Task to complete:
Repeat every item below with each "Image resolution" swapped for "Display size", keeping all other text the same.

Listed entries:
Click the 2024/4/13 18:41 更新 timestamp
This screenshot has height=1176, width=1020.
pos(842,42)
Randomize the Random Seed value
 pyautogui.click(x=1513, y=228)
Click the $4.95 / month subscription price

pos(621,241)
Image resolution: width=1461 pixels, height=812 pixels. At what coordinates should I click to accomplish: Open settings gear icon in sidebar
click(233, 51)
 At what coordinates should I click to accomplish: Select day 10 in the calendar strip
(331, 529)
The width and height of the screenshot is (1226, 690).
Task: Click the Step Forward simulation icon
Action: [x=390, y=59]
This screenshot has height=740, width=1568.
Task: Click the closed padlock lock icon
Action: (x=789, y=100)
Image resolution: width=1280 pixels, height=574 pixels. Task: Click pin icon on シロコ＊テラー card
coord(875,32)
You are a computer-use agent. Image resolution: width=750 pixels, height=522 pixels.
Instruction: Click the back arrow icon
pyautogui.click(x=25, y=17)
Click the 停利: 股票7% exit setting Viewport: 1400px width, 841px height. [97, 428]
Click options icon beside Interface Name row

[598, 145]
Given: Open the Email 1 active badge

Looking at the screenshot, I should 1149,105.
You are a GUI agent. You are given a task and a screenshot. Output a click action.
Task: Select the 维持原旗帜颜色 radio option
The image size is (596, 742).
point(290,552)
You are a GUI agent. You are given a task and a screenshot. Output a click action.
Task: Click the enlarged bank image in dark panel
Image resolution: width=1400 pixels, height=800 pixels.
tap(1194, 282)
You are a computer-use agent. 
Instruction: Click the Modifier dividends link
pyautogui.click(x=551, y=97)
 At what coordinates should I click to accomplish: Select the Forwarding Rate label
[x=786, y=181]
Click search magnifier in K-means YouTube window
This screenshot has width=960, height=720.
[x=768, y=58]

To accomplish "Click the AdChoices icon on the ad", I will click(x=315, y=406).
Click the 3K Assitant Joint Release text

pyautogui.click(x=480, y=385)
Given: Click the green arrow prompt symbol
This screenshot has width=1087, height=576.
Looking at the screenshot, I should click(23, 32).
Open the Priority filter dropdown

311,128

Complete output:
Click the 2024/4/13 18:41 更新 timestamp
This screenshot has height=1176, width=1020.
pos(842,42)
Randomize the Random Seed value
 pyautogui.click(x=1513, y=228)
Click the $4.95 / month subscription price

pos(621,241)
Display size: width=1461 pixels, height=812 pixels. At what coordinates should I click to accomplish: Open settings gear icon in sidebar
click(233, 51)
 At what coordinates should I click to accomplish: Select day 10 in the calendar strip
(331, 529)
The width and height of the screenshot is (1226, 690).
Task: Click the Step Forward simulation icon
Action: [x=390, y=59]
This screenshot has height=740, width=1568.
Task: Click the closed padlock lock icon
Action: (x=789, y=100)
Display size: width=1280 pixels, height=574 pixels. Task: Click pin icon on シロコ＊テラー card
coord(875,32)
You are a computer-use agent. Display size: width=750 pixels, height=522 pixels.
Instruction: Click the back arrow icon
pyautogui.click(x=25, y=17)
Click the 停利: 股票7% exit setting Viewport: 1400px width, 841px height. [97, 428]
Click options icon beside Interface Name row

[598, 145]
Given: Open the Email 1 active badge

Looking at the screenshot, I should 1149,105.
You are a GUI agent. You are given a task and a screenshot. Output a click action.
Task: Select the 维持原旗帜颜色 radio option
The image size is (596, 742).
point(290,552)
You are a GUI agent. You are given a task and a screenshot. Output a click action.
Task: Click the enlarged bank image in dark panel
Display size: width=1400 pixels, height=800 pixels.
tap(1194, 282)
You are a computer-use agent. 
Instruction: Click the Modifier dividends link
pyautogui.click(x=551, y=97)
 At what coordinates should I click to accomplish: Select the Forwarding Rate label
[x=786, y=181]
Click search magnifier in K-means YouTube window
This screenshot has width=960, height=720.
[x=768, y=58]

To accomplish "Click the AdChoices icon on the ad", I will click(x=315, y=406).
Click the 3K Assitant Joint Release text

pyautogui.click(x=480, y=385)
Given: Click the green arrow prompt symbol
This screenshot has width=1087, height=576.
Looking at the screenshot, I should click(23, 32).
Open the Priority filter dropdown

311,128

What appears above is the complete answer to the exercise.